Just recently, I've come across two examples of the Butterfly Effect. The first was a story told during a sermon. A missionary went to live with a tribe in a remote land (and of course, now that I need to, I can't remember where this took place!). On arrival, he discovered that the tribe was actually split geographically into two. He felt led to live with the northern part of the tribe, but spent several hours every morning praying for the southern part of the tribe. After a few years, while on a trip to collect supplies, he met a man from the southern part of the tribe, who quickly came to faith. The missionary then spent two weeks teaching the man everything he knew about God. The man went back to his tribe, and the missionary went back to his tribe.

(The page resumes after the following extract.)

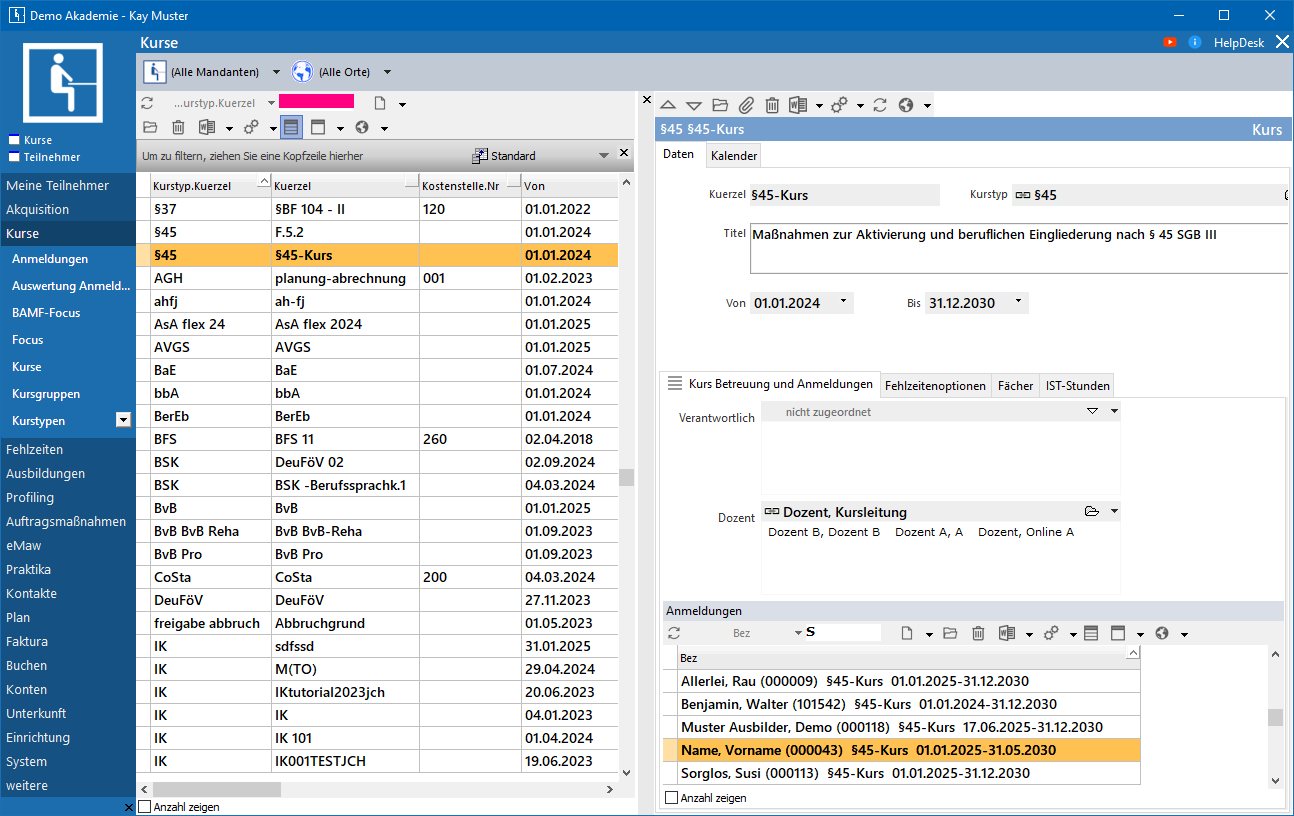
Task: Open HelpDesk link in the top bar
Action: click(1238, 42)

Five years later, a man from the southern part of the tribe journeyed to the northern part of the tribe, looking for the missionary. Thousands of people in the southern part of the tribe had come to faith, and they felt they needed the missionary to come and teach them more about God. At that time, only a hundred or so of the northern part of the tribe had come to faith.

A small action - going to get supplies, having a conversation with a fellow traveller. Huge consequences - thousands coming to know Christ as their Saviour.

Another example. You may or may not have seen this video of a cyclist on the Cape Epic who was attacked by a buck. Fortunately, the cyclist was wearing a helmet. The video ends with a photo of the damaged helmet, with the words - "This is why we wear a helmet." Within 3 hours of posting the video on YouTube, it had had 3 million hits. At the time of writing this post, it's been viewed nearly 14.5 million times.

A small action - choosing to video a cyclist, or choosing to wear a helmet when entering the Epic. Massive consequences - 14.5 million people have seen why wearing a helmet when cycling, EVEN WHEN there are no 'obvious' dangers around, is so crucial. That video might just save several lives.

So you see, small actions do count. You may not see the result for years, but you just never know whether a small action on your part could have enormous consequences - for good or for evil - on the world around you. Live every moment knowing that WHATEVER you do, whether it is seen by the world, or only seen by God, is important and valuable. Do it properly, and with integrity. Make it count, because you never know what might ultimately result from it.